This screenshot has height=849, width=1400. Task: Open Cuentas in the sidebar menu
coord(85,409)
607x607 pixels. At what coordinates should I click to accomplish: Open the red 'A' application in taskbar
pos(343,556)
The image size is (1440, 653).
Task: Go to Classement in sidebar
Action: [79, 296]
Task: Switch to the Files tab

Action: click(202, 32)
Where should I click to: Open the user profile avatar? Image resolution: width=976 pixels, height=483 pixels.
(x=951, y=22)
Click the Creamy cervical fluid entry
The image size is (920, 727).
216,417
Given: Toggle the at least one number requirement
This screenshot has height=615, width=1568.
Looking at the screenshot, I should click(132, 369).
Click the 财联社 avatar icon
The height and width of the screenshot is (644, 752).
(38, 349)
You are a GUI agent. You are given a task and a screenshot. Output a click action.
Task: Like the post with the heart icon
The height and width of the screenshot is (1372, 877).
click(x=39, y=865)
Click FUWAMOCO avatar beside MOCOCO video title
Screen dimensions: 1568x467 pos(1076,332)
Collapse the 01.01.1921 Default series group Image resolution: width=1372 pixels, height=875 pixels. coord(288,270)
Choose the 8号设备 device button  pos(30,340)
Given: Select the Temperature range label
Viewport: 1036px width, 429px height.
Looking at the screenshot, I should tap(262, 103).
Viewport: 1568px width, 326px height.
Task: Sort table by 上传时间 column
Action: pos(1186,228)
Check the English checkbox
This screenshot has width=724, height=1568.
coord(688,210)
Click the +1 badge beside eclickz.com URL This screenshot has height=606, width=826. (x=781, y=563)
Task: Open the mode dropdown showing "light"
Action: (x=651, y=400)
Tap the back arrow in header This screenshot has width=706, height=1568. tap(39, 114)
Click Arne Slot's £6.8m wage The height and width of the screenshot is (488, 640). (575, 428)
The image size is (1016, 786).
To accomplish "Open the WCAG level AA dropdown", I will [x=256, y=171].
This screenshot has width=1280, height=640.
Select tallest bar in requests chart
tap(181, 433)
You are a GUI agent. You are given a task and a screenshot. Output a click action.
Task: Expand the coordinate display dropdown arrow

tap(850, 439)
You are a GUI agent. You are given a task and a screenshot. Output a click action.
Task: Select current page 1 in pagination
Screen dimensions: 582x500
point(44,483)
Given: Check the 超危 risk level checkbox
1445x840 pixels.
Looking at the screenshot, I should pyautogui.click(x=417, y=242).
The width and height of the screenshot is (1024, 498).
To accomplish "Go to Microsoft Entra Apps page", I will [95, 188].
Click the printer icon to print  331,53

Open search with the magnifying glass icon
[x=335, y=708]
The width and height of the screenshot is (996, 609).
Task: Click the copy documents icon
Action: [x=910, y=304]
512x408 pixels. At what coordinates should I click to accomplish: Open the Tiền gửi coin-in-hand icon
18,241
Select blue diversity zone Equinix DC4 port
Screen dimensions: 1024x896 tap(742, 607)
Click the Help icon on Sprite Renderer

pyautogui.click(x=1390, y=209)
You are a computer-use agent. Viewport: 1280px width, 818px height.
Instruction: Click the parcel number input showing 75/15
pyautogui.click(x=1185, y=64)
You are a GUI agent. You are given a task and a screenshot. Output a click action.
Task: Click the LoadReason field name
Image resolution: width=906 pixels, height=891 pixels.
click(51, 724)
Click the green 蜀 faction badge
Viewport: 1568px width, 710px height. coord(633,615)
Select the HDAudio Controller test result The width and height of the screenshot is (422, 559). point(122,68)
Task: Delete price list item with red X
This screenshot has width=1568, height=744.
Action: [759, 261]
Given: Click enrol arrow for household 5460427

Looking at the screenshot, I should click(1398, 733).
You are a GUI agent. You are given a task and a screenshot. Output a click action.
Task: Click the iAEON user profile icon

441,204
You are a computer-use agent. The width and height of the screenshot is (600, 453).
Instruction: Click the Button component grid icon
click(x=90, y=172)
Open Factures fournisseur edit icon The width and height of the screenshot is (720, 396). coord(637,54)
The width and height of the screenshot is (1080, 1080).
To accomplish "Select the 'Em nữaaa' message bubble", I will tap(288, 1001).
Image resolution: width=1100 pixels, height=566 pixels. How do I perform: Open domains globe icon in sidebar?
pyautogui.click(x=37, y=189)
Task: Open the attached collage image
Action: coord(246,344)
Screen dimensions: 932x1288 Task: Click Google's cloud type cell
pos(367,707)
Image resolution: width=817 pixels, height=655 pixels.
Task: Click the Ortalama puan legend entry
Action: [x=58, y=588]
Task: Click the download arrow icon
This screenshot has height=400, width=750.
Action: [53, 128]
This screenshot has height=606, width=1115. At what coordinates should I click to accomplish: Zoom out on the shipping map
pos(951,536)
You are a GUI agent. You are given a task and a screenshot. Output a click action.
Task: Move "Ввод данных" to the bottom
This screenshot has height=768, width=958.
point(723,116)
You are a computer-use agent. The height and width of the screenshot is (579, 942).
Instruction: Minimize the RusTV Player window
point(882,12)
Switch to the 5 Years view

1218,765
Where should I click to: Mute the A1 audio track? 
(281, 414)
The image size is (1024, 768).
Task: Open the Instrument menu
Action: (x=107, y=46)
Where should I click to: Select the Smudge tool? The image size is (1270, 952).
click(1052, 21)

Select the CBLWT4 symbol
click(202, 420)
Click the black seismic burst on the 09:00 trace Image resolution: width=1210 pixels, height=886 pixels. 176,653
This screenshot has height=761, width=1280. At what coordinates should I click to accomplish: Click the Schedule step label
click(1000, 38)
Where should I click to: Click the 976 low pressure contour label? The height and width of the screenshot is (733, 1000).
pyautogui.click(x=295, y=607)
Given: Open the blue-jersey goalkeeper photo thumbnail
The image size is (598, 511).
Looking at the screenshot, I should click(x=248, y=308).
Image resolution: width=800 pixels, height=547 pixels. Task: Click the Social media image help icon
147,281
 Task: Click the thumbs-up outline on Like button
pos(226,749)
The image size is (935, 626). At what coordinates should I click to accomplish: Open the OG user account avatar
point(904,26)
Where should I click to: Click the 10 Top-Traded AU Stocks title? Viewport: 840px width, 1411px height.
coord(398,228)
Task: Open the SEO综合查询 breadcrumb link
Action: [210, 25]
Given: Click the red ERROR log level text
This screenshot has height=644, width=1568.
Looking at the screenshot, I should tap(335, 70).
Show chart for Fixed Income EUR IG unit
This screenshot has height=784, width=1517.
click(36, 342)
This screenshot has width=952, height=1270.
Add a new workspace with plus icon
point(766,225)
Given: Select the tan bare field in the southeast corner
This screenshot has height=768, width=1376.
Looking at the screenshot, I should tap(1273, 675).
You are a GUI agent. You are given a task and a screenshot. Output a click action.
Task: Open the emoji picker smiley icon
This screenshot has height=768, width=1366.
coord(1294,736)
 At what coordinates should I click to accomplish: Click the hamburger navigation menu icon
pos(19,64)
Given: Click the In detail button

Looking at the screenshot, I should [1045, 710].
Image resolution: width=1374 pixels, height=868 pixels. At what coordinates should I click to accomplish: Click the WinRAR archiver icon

Task statement ->
Faithfully reproduce all of the records, character for character.

Completed exercise ->
This screenshot has height=849, width=1400. Task: Open Cuentas in the sidebar menu
coord(85,409)
607x607 pixels. At what coordinates should I click to accomplish: Open the red 'A' application in taskbar
pos(343,556)
The image size is (1440, 653).
Task: Go to Classement in sidebar
Action: [79, 296]
Task: Switch to the Files tab

Action: click(202, 32)
Where should I click to: Open the user profile avatar? Image resolution: width=976 pixels, height=483 pixels.
(x=951, y=22)
Click the Creamy cervical fluid entry
The image size is (920, 727).
216,417
Given: Toggle the at least one number requirement
This screenshot has height=615, width=1568.
Looking at the screenshot, I should click(132, 369).
Click the 财联社 avatar icon
The height and width of the screenshot is (644, 752).
(38, 349)
You are a GUI agent. You are given a task and a screenshot. Output a click action.
Task: Like the post with the heart icon
The height and width of the screenshot is (1372, 877).
click(x=39, y=865)
Click FUWAMOCO avatar beside MOCOCO video title
Screen dimensions: 1568x467 pos(1076,332)
Collapse the 01.01.1921 Default series group Image resolution: width=1372 pixels, height=875 pixels. coord(288,270)
Choose the 8号设备 device button  pos(30,340)
Given: Select the Temperature range label
Viewport: 1036px width, 429px height.
Looking at the screenshot, I should tap(262, 103).
Viewport: 1568px width, 326px height.
Task: Sort table by 上传时间 column
Action: pos(1186,228)
Check the English checkbox
This screenshot has width=724, height=1568.
coord(688,210)
Click the +1 badge beside eclickz.com URL This screenshot has height=606, width=826. (x=781, y=563)
Task: Open the mode dropdown showing "light"
Action: (x=651, y=400)
Tap the back arrow in header This screenshot has width=706, height=1568. tap(39, 114)
Click Arne Slot's £6.8m wage The height and width of the screenshot is (488, 640). (575, 428)
The image size is (1016, 786).
To accomplish "Open the WCAG level AA dropdown", I will [x=256, y=171].
This screenshot has width=1280, height=640.
Select tallest bar in requests chart
tap(181, 433)
You are a GUI agent. You are given a task and a screenshot. Output a click action.
Task: Expand the coordinate display dropdown arrow

tap(850, 439)
You are a GUI agent. You are given a task and a screenshot. Output a click action.
Task: Select current page 1 in pagination
Screen dimensions: 582x500
point(44,483)
Given: Check the 超危 risk level checkbox
1445x840 pixels.
Looking at the screenshot, I should pyautogui.click(x=417, y=242).
The width and height of the screenshot is (1024, 498).
To accomplish "Go to Microsoft Entra Apps page", I will [95, 188].
Click the printer icon to print  331,53

Open search with the magnifying glass icon
[x=335, y=708]
The width and height of the screenshot is (996, 609).
Task: Click the copy documents icon
Action: [x=910, y=304]
512x408 pixels. At what coordinates should I click to accomplish: Open the Tiền gửi coin-in-hand icon
18,241
Select blue diversity zone Equinix DC4 port
Screen dimensions: 1024x896 tap(742, 607)
Click the Help icon on Sprite Renderer

pyautogui.click(x=1390, y=209)
You are a computer-use agent. Viewport: 1280px width, 818px height.
Instruction: Click the parcel number input showing 75/15
pyautogui.click(x=1185, y=64)
You are a GUI agent. You are given a task and a screenshot. Output a click action.
Task: Click the LoadReason field name
Image resolution: width=906 pixels, height=891 pixels.
click(51, 724)
Click the green 蜀 faction badge
Viewport: 1568px width, 710px height. coord(633,615)
Select the HDAudio Controller test result The width and height of the screenshot is (422, 559). point(122,68)
Task: Delete price list item with red X
This screenshot has width=1568, height=744.
Action: [759, 261]
Given: Click enrol arrow for household 5460427

Looking at the screenshot, I should click(1398, 733).
You are a GUI agent. You are given a task and a screenshot. Output a click action.
Task: Click the iAEON user profile icon

441,204
You are a computer-use agent. The width and height of the screenshot is (600, 453).
Instruction: Click the Button component grid icon
click(x=90, y=172)
Open Factures fournisseur edit icon The width and height of the screenshot is (720, 396). coord(637,54)
The width and height of the screenshot is (1080, 1080).
To accomplish "Select the 'Em nữaaa' message bubble", I will tap(288, 1001).
Image resolution: width=1100 pixels, height=566 pixels. How do I perform: Open domains globe icon in sidebar?
pyautogui.click(x=37, y=189)
Task: Open the attached collage image
Action: coord(246,344)
Screen dimensions: 932x1288 Task: Click Google's cloud type cell
pos(367,707)
Image resolution: width=817 pixels, height=655 pixels.
Task: Click the Ortalama puan legend entry
Action: [x=58, y=588]
Task: Click the download arrow icon
This screenshot has height=400, width=750.
Action: [53, 128]
This screenshot has height=606, width=1115. At what coordinates should I click to accomplish: Zoom out on the shipping map
pos(951,536)
You are a GUI agent. You are given a task and a screenshot. Output a click action.
Task: Move "Ввод данных" to the bottom
This screenshot has height=768, width=958.
point(723,116)
You are a computer-use agent. The height and width of the screenshot is (579, 942).
Instruction: Minimize the RusTV Player window
point(882,12)
Switch to the 5 Years view

1218,765
Where should I click to: Mute the A1 audio track? 
(281, 414)
The image size is (1024, 768).
Task: Open the Instrument menu
Action: (x=107, y=46)
Where should I click to: Select the Smudge tool? The image size is (1270, 952).
click(1052, 21)

Select the CBLWT4 symbol
click(202, 420)
Click the black seismic burst on the 09:00 trace Image resolution: width=1210 pixels, height=886 pixels. 176,653
This screenshot has height=761, width=1280. At what coordinates should I click to accomplish: Click the Schedule step label
click(1000, 38)
Where should I click to: Click the 976 low pressure contour label? The height and width of the screenshot is (733, 1000).
pyautogui.click(x=295, y=607)
Given: Open the blue-jersey goalkeeper photo thumbnail
The image size is (598, 511).
Looking at the screenshot, I should click(x=248, y=308).
Image resolution: width=800 pixels, height=547 pixels. Task: Click the Social media image help icon
147,281
 Task: Click the thumbs-up outline on Like button
pos(226,749)
The image size is (935, 626). At what coordinates should I click to accomplish: Open the OG user account avatar
point(904,26)
Where should I click to: Click the 10 Top-Traded AU Stocks title? Viewport: 840px width, 1411px height.
coord(398,228)
Task: Open the SEO综合查询 breadcrumb link
Action: [210, 25]
Given: Click the red ERROR log level text
This screenshot has height=644, width=1568.
Looking at the screenshot, I should tap(335, 70).
Show chart for Fixed Income EUR IG unit
This screenshot has height=784, width=1517.
click(36, 342)
This screenshot has width=952, height=1270.
Add a new workspace with plus icon
point(766,225)
Given: Select the tan bare field in the southeast corner
This screenshot has height=768, width=1376.
Looking at the screenshot, I should tap(1273, 675).
You are a GUI agent. You are given a task and a screenshot. Output a click action.
Task: Open the emoji picker smiley icon
This screenshot has height=768, width=1366.
coord(1294,736)
 At what coordinates should I click to accomplish: Click the hamburger navigation menu icon
pos(19,64)
Given: Click the In detail button

Looking at the screenshot, I should [1045, 710].
Image resolution: width=1374 pixels, height=868 pixels. At what coordinates should I click to accomplish: Click the WinRAR archiver icon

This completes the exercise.